USD/CAD sees bids near 1.3500 under a risk aversion theme, as oil looks to regain $80.00
The USD/CAD sought to recover after falling below 1.3500 as the risk-averse sentiment regained momentum. In light of Russia's embargo on oil exports, firmer oil prices have bolstered the Canadian dollar. In response to the risk aversion trend, 10-year US Treasury rates have increased to approximately 3.85%.

After falling to roughly 1.3500 in the early Asian session, the USD/CAD pair has attracted purchasing interest. The Canadian dollar has strengthened as the risk-aversion theme gains traction over the volatile holiday week. After demonstrating a steep decline on Tuesday, the major currency has shown signs of reversal as higher oil prices have helped the Canadian Dollar.
Due to the absence of dependable triggers for decisive currency market movements, the risk profile is highly ambiguous. In addition, the market sentiment was unaffected by China's decision to ease restrictions on outbound tourists. On Tuesday, the S&P 500 remained under pressure as tech-savvy firms received intense heat. The US Dollar Index (DXY) has gone sideways near 103.80 after failing to surpass the important 104.00 resistance level.
In the meantime, the US Treasury bonds are affected by the risk aversion theme prompted by illiquid markets due to the holiday week.
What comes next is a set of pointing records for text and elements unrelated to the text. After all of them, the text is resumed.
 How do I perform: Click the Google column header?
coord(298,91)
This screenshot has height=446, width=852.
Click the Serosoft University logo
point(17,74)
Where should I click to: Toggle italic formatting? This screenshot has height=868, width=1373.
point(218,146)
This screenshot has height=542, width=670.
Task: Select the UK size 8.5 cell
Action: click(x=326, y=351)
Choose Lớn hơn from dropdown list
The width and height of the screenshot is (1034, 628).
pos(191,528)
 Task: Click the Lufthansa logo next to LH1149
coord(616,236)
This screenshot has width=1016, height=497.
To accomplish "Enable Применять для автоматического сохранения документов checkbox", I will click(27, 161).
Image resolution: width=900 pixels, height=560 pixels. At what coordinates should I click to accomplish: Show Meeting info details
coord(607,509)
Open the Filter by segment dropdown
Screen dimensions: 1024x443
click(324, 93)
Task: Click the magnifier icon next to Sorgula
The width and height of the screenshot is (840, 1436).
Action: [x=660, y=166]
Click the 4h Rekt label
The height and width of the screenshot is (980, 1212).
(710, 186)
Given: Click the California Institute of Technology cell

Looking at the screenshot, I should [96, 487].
The yields on 10-year US Treasuries have increased to about 3.85%.
The Canadian Dollar hogged the attention on stronger oil prices. West Texas Intermediate (WTI) futures have slipped little but have continued their upside trajectory and are projected to reclaim the important resistance of $80.00 led by mounting supply worries and China’s progress towards reopening of the economy despite a jump in Covid cases.
After Russian President Vladimir Putin signed a directive prohibiting the sale of Russian oil to countries that enforced the oil price ceiling, supply concerns intensified.
Thomas M. Mertens, a researcher from the Economic Research Department of the Federal Reserve (Fed) Bank of San Francisco, developed a recession predictor based on macroeconomic time series, namely the unemployed unemployment rate. He stated that no forecasters now foresee a forthcoming recession in the following two quarters. Moreover, the unemployment rate does not now indicate an oncoming recession.